Prossime date: 1 aprile 2016 Mestre (VE), 5 aprile 2016 Genève, 10 maggio 2016 Trieste.


1. Andrea Scanzi: giornalista, opinionista, scrittore, drammaturgo, presentatore, sommelier, Lei non teme la sovraesposizione mediatica?

No, non la temo affatto.


2. Vent’anni senza andare mai a tempo. In cosa ha fallito la Sua generazione?

In tutto, volevamo fare la rivoluzione ma solo nelle t-shirt. La mia generazione non ha perso e neanche pareggiato, a ben pensarci ha restaurato. Che è molto peggio.


3. Sommelier dal 2007, che cosa l’ha spinta a frequentare un corso per diventare sommelier?

Il desiderio di saperne di più. Ho sempre amato il vino e volevo andare al  ristorante e saper scegliere da solo quale ordinare senza chiedere consigli al proprietario.


4. Qual è la giusta evoluzione del rapporto con il vino?

Cambia in relazione al momento della vita. E’ possibile che un vino che 5 anni fa mi piaceva, adesso non mi piaccia più. I gusti cambiano, c’è sempre una evoluzione.


5. Tra i suoi vini preferiti ci sono i grandi barolo piemontesi ed i bianchi friulani macerati sulle bucce, in che cosa l’ha delusa la Sua Toscana?

La Toscana è una terra di grandi rossi, io al Sangiovese preferisco il Nebbiolo.


6. E’ autore di due libri che raccontano il mondo del vino, che effetto Le fa sapere che giovani aspiranti sommelier studiano sui suoi testi per affrontare l’esame?

Mi piace moltissimo sapere che i miei libri vengono utilizzati come bignami dai ragazzi che si avvicinano al mondo del vino.
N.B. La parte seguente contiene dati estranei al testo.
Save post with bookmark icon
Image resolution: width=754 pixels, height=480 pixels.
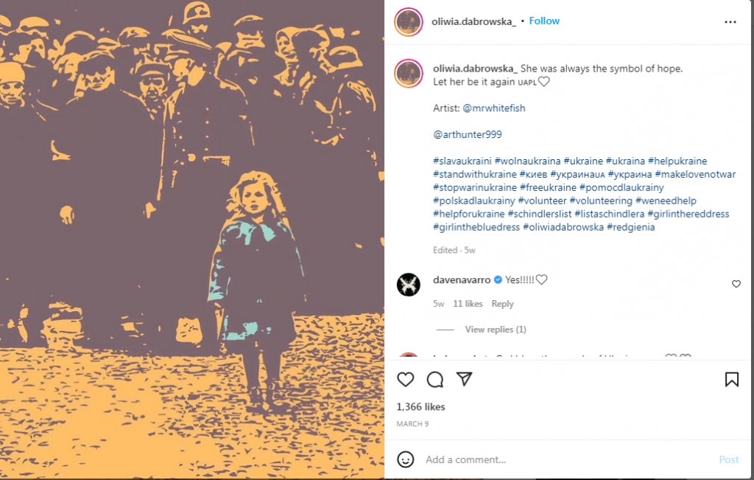click(731, 380)
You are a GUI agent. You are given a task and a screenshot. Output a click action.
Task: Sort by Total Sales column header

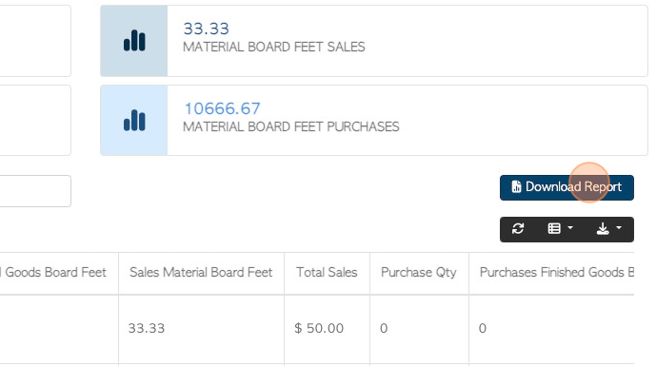click(x=327, y=273)
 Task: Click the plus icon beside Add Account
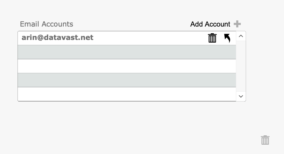click(x=237, y=24)
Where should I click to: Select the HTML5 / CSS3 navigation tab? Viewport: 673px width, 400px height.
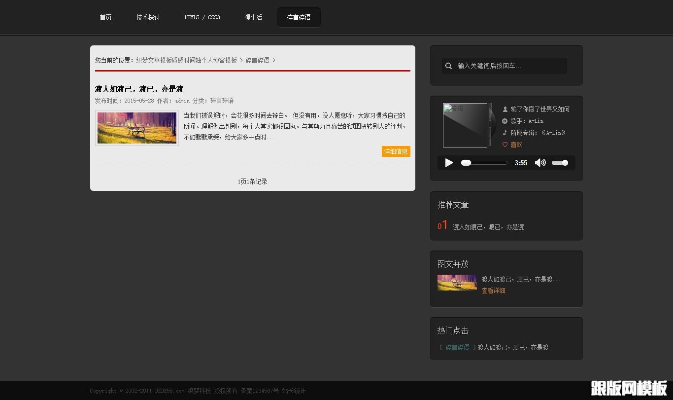pyautogui.click(x=202, y=17)
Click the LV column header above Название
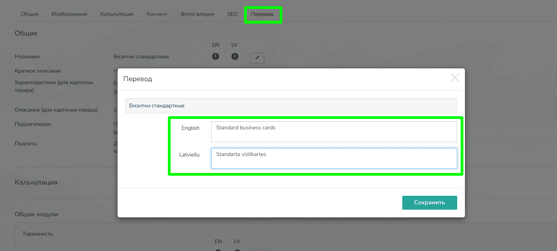Viewport: 557px width, 251px height. point(234,45)
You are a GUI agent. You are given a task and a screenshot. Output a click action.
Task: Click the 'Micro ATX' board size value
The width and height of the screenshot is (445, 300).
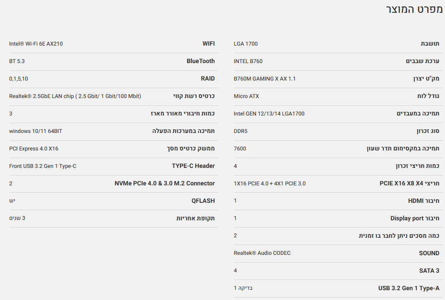pyautogui.click(x=246, y=96)
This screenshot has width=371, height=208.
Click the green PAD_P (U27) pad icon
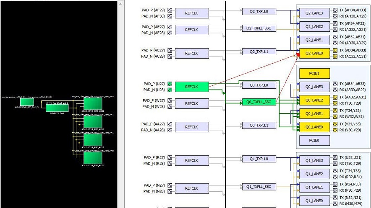(170, 84)
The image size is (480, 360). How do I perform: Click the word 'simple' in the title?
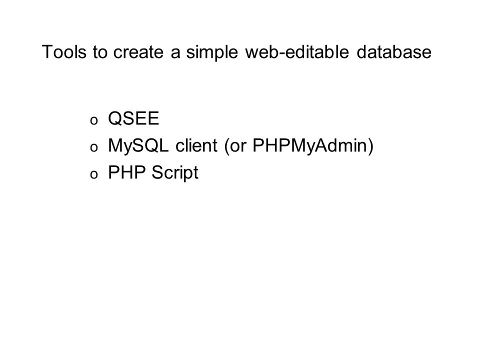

Lo trovo molto gratificante.


7. “Tra i francesi che si incazzano e i giornali che svolazzano (cit.)” , chi è più brava l’Italia o la Francia?

Entrambi, solo che in Francia c’è la Champagne.

8. Qual è, secondo Lei, un vitigno italiano sottovalutato?

Sono due, il Timorasso ed il Dolcetto, meriterebbero più attenzione.


9. Parafrasando un suo articolo, se Lei fosse un vino quale sarebbe?

Un rosso destinato ad evolversi come un pinot nero, vitigno a bacca rossa tra i più nobili e difficili da interpretare, di grande classe ed eleganza.


10. Se esiste un vino della vita, qual è il suo?

Il vino della vita esiste eccome, solo che non può essere sempre lo stesso perché il gusto cambia con l’evoluzione della persona. Il piacere è intimo, personale, mutevole. Oggi potrebbe essere la ribolla gialla di Josko Gravner, oppure il bianco Breg, un blend di Sauvignon, Chardonnay, Riesling italico e Pinot Grigio. Ho bevuto quello del 2006 qualche giorno fa. Era strepitoso.


11. Quarantenne affascinante e di successo: se si guarda indietro può dire di aver raggiunto tutti i suoi obiettivi o c’è ancora qualcosa che desidera?

C’è sempre un obiettivo da raggiungere, non mi accontento mai di ciò che ho e cerco sempre nuove sfide.